Uncategorized

Cold and white and quiet

Skiing high on the mountain in the early morning, I deviate from my planned route to follow the tracks of a moose, probably from the evening before. Snow falls in waves of varying intensity. The tracks zig and zag, plotting a course that’s steadily uphill, through a hardwood forest that opens as I climb, until I reach the narrow shelf of a ridge that ends in an abrupt plunge down the eastward-facing side. The trees are mostly maple. The tracks of the moose I followed merge with the tracks of more moose, or at least one other moose; it’s hard to tell for certain, the way they come together and apart, together and apart. The animals – or one of them, anyway – must be close, because these tracks are fresher, still sharp around their edges despite the falling snow. I watch for them as I ski, it’s always so startling to see a moose, the horse-like mass of them, the legs almost comically long and too thin for what they support, but all I see is snow and tree and sky. All I hear is wind and my own steady breath, and even as I turn to retrace my tracks, the day and its long list calling me back to where I left my truck at a wide spot in the road, I know I’ll return.

Far back down the trail, I stop and listen again. Now I can hear, faintly, the distant thrum of an engine as a driver revs to make the grade of the Mountain Road. The snow has stopped except for the occasional lazy flake. The wind is gentler, too, but it no longer feels like we’re on the cusp of anything. It just feels like winter, cold and white and quiet, the sky that same stubborn grey it’s been for weeks.

I think about the remnants of coffee in the cracked mug I left in the cupholder of the truck. It won’t be hot anymore, that’s for sure. It won’t even be warm. But I’m going to drink it anyway.

Uncategorized

Spring Ahead

February morning on Dead Moose Pond

Late February. It feels like we’re on the cusp of something; the only question is, what? Spring could be just around the corner, or still eight weeks distant. The cold has been steady for months, never severe, but also never quite relenting, and though we’ve had few storms of significance, the snow lies feet-deep on the ground. The woodshed is lean. The hay, too.

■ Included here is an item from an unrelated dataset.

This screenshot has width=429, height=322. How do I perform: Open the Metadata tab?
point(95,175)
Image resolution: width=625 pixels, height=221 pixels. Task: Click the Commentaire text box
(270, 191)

Enough of both, I think, but only by the thinnest of margins, the sort of margins I’d like to think were relegated to my younger, less experienced days, but alas. Some lessons are harder learned than others.

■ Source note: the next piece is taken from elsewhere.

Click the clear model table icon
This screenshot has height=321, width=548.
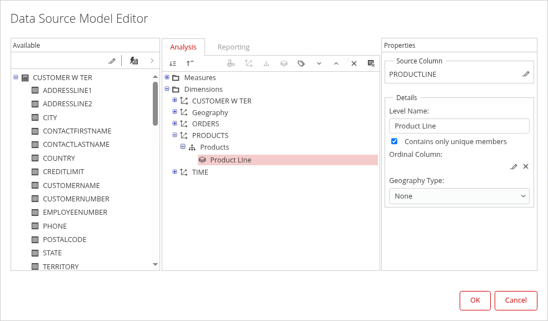pos(371,63)
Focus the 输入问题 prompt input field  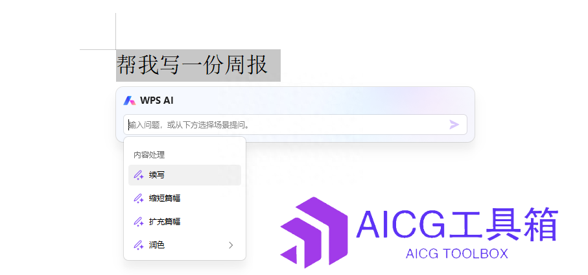[295, 125]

In three weeks, we change the clocks. I don’t relish it, honestly. I prefer the early morning light, prefer the early mornings in general, ample time to orient myself to the day, only the cats and the cows demanding my attention (and both so readily ignored). “It’s just the government’s way of reminding us who’s in control,” is what my father used to say twice each year, whenever the time change rolled around. I don’t know if he actually thought this true, or if he just enjoyed fancying himself as the sort of person who thought it true. Knowing my own predilections, and alarmingly aware of the old adage about apples not falling far from the tree, I’m guessing the latter.

Snow fell this morning. I watched it through the window for a while, and then, perhaps not quite as enthusiastically (but not yet begrudgingly!) as only a week or two prior, I rose to put on my boots and head outside.

Uncategorized

When it Comes

The repeating sameness of the midwinter days gives the impression that nothing’s really happening, that time has suspended itself, that nothing changes except for maybe the monochromatic greyness of the sky, one day a bit lighter, the next a bit darker, the next sprinkling snow as if from a shaker. I wake, build a fire, make coffee, feed the cows, feed the fire, ski, work, more coffee, more chores, more fire, read, sleep, and wake to do it all over again.

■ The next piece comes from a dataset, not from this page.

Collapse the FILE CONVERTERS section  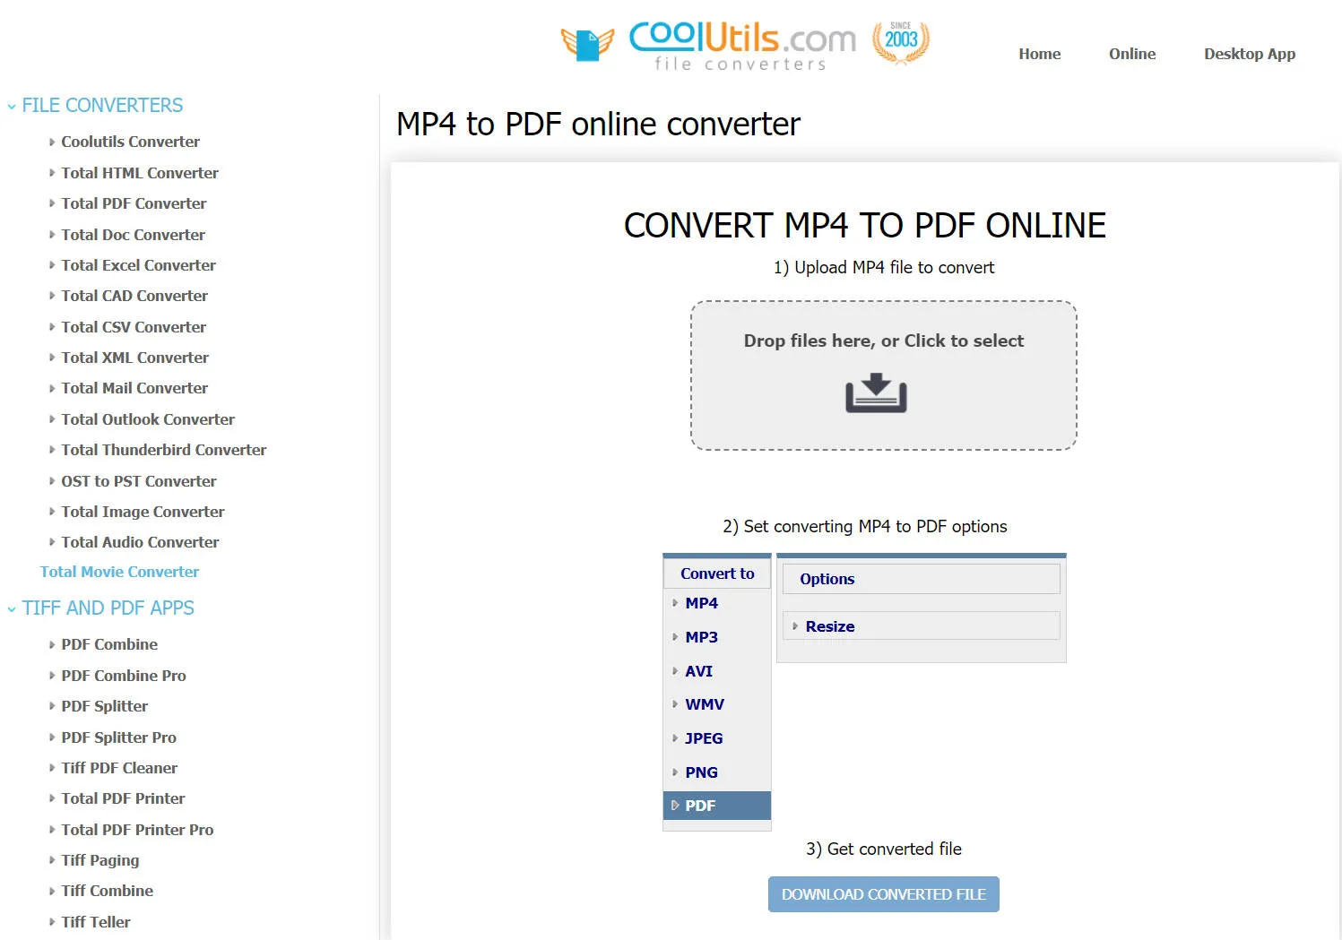11,105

But throughout it all everything is changing: Our elder son is hired to lead river expeditions from a base on northern California, and prepares to leave. Our younger son is hired to help build a sugarhouse and install 35,000 taps in time for the first sap run, and is out the door every morning long before light. Our old washing machine dies a clunking death. A neighbor’s house burns to the ground.

I try to place my attention where my attention is worthy of being placed, while simultaneously trying to remember that I get to decide what is worthy and what is not. I try to decide wisely. It’s a lot of trying. And still, every day: Build fire, make coffee, do chores, go to woods. Visit with my sons in the moments they’re home and in the mood for visiting, a confluence of circumstances that seems to arise with decreasing frequency, like a clock winding down.

The hard part of winter is over. Or it is for me, anyway. The days are getting longer, and despite that unrelenting monochromatic sky, the sun soon to return (I even saw it once last week!). It’s all downhill from here, a soft glide into the early days of spring, the first bare patches of ground on the south-facing slopes, the muddy, tire-sucking backroads, the rutted driveway, the sap running hard, tufts of shed cow hair stuck to my jacket, the near-empty woodshed, the skis propped optimistically by the front door for another outing or two if the conditions are right. The house often empty, or nearly so. The wet, fecund smell of the thaw. I remember that smell. I like that smell. I’ll try to give it my full attention when it comes.